Task instructions: Copy down the listing lines starting with the line that contains "Click the V-Sync setting value Aus" and going on through the line that contains "point(51,274)", both included, leaving the pictures out of your answer.

Materials provided:
-------
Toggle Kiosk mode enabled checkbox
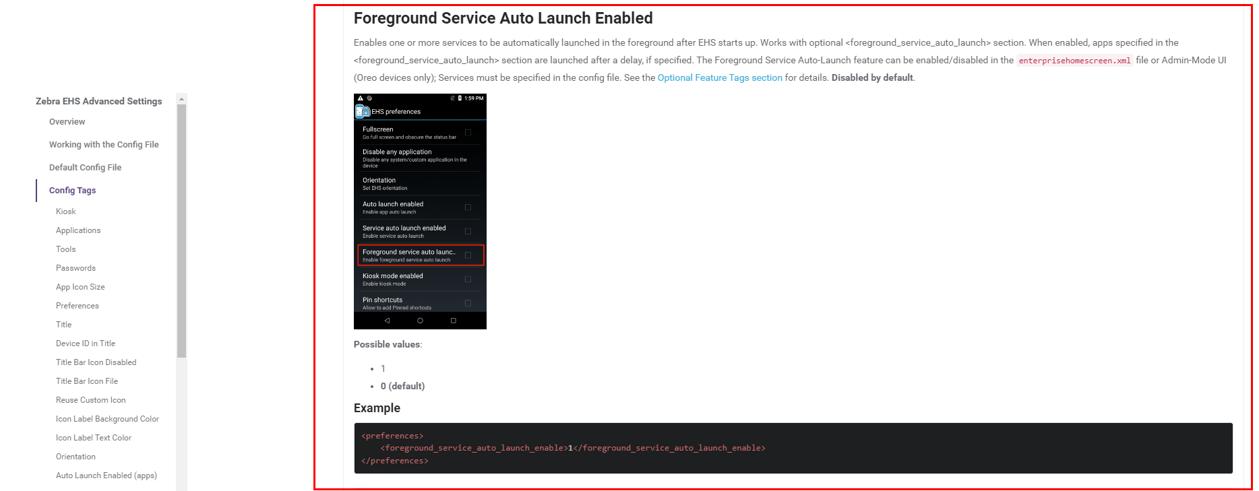 [468, 280]

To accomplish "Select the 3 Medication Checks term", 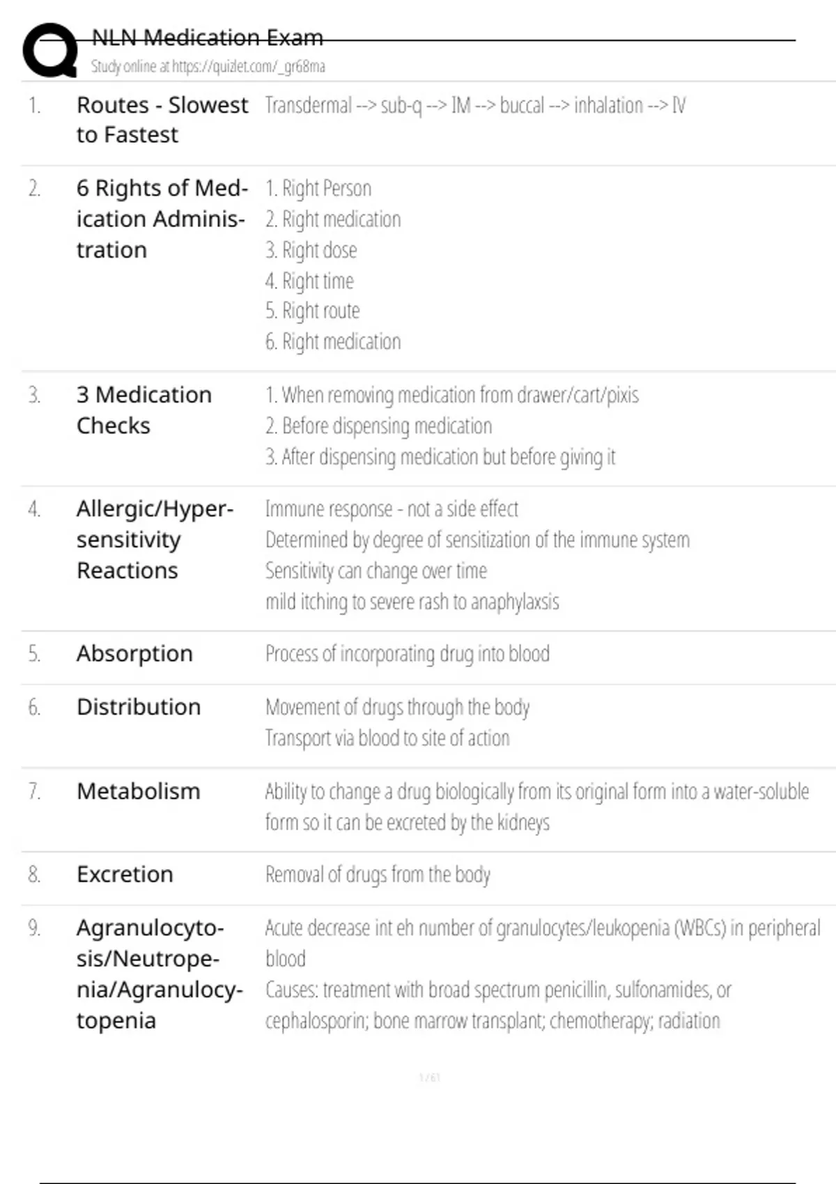I will pyautogui.click(x=144, y=410).
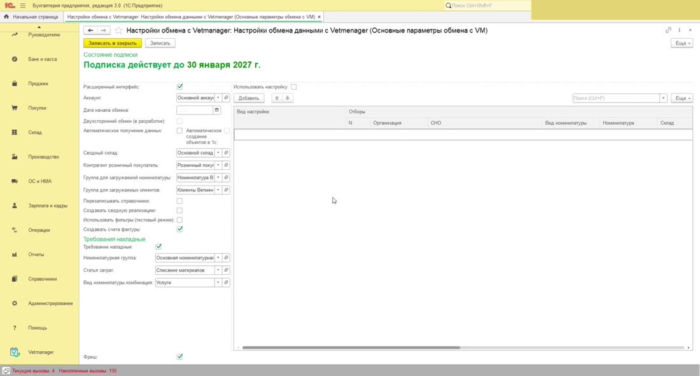Add form to favorites with star icon
Viewport: 700px width, 376px height.
tap(118, 31)
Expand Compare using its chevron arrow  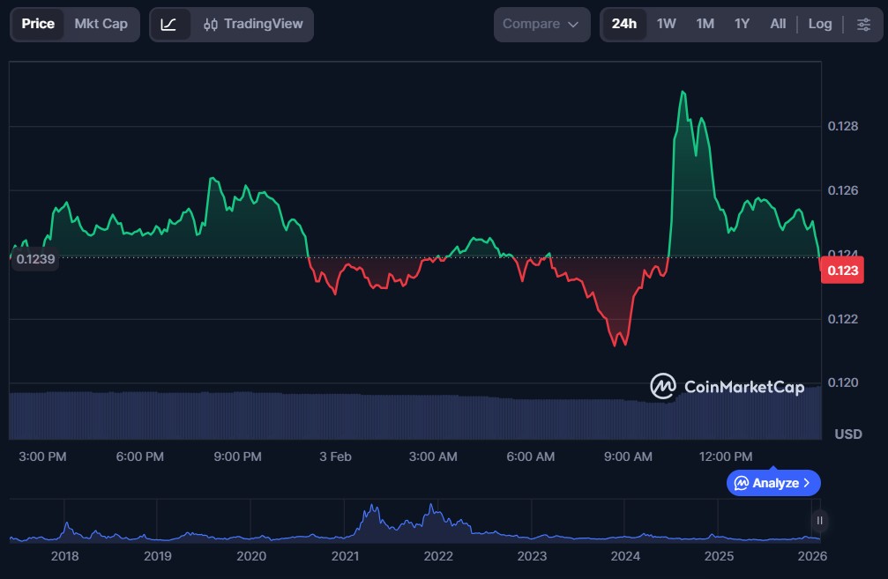click(x=574, y=25)
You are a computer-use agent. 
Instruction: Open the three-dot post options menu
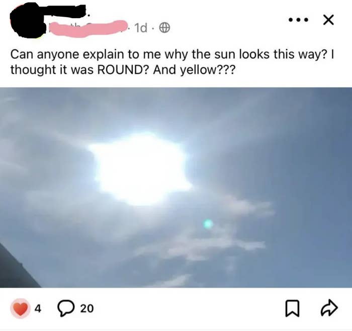click(298, 20)
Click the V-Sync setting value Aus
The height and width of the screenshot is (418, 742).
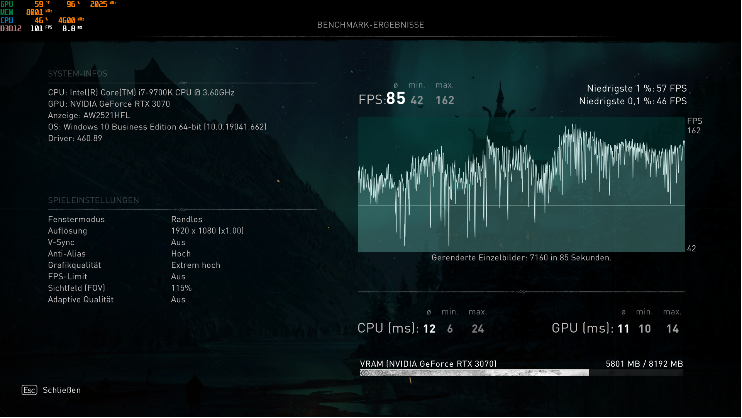point(178,243)
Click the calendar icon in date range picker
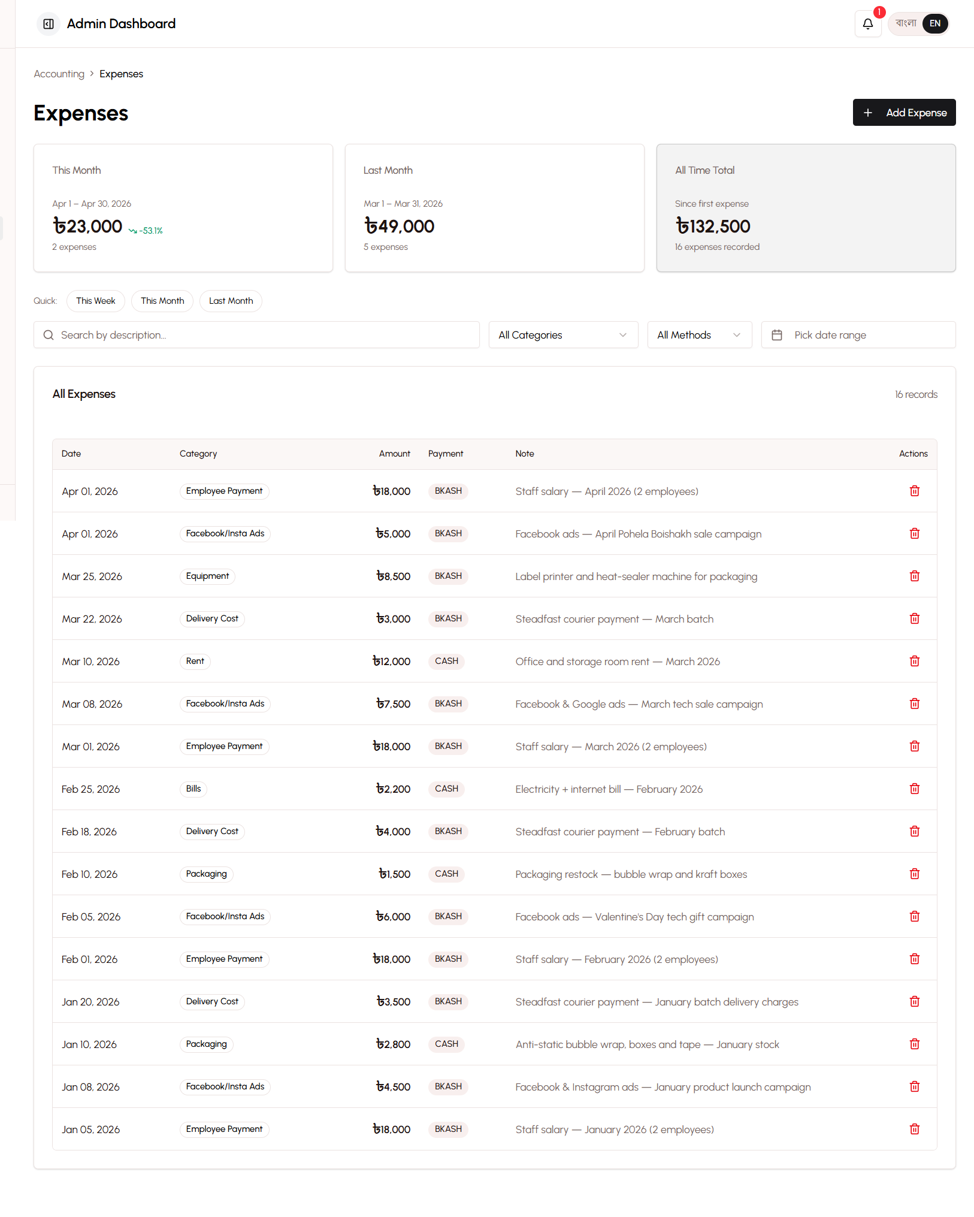 tap(777, 334)
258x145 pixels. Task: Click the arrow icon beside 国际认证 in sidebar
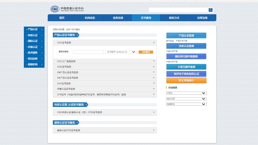42,41
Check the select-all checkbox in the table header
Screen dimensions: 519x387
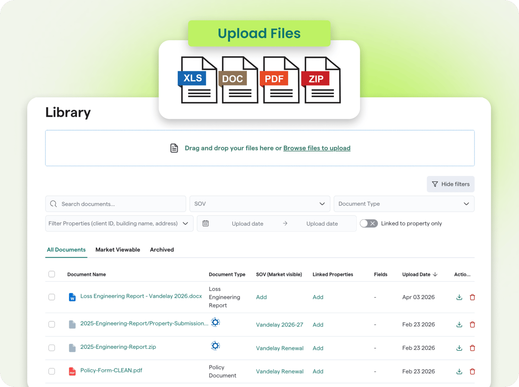point(51,274)

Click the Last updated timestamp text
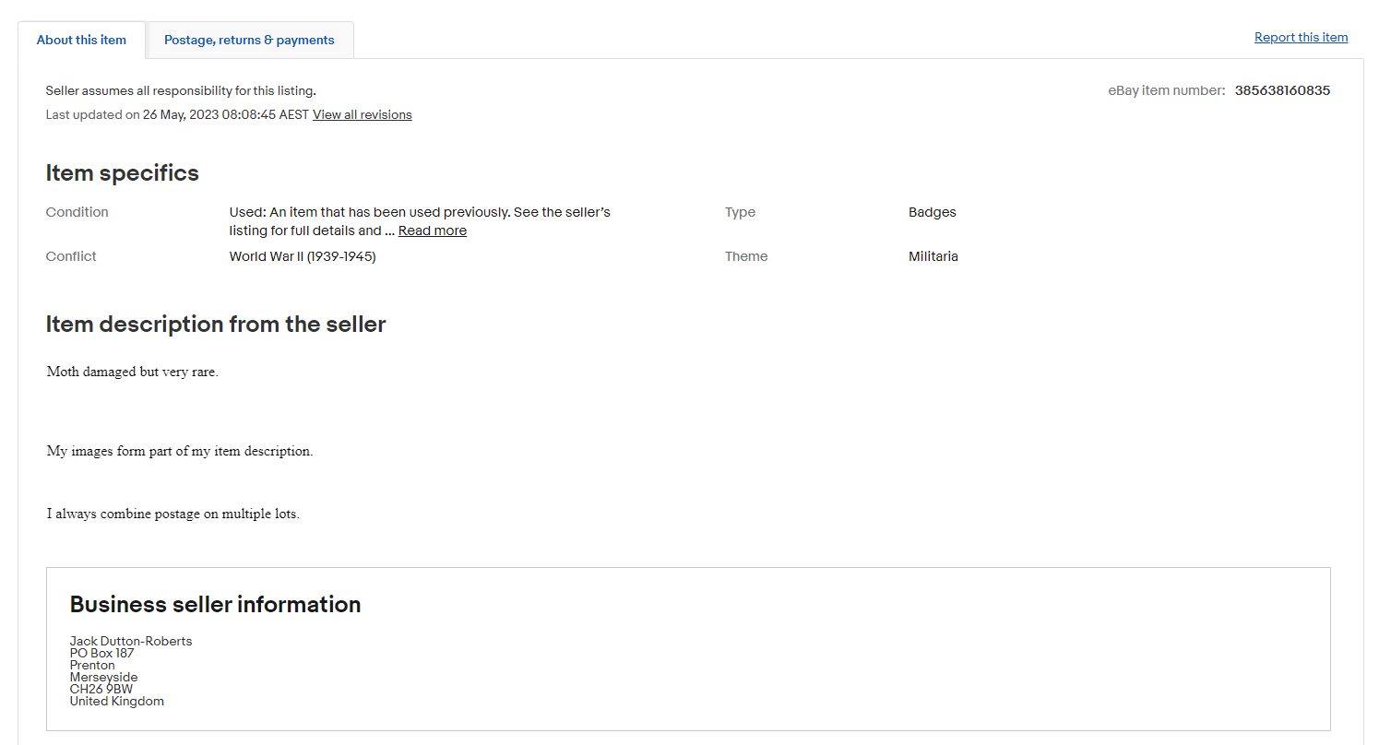(x=177, y=115)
-------
The response:
Click the V-Sync setting value Aus
The height and width of the screenshot is (418, 742).
point(178,243)
Click the calendar icon in date range picker
 tap(777, 334)
258x145 pixels. Task: Click the arrow icon beside 国际认证 in sidebar
42,41
Check the select-all checkbox in the table header
Screen dimensions: 519x387
point(51,274)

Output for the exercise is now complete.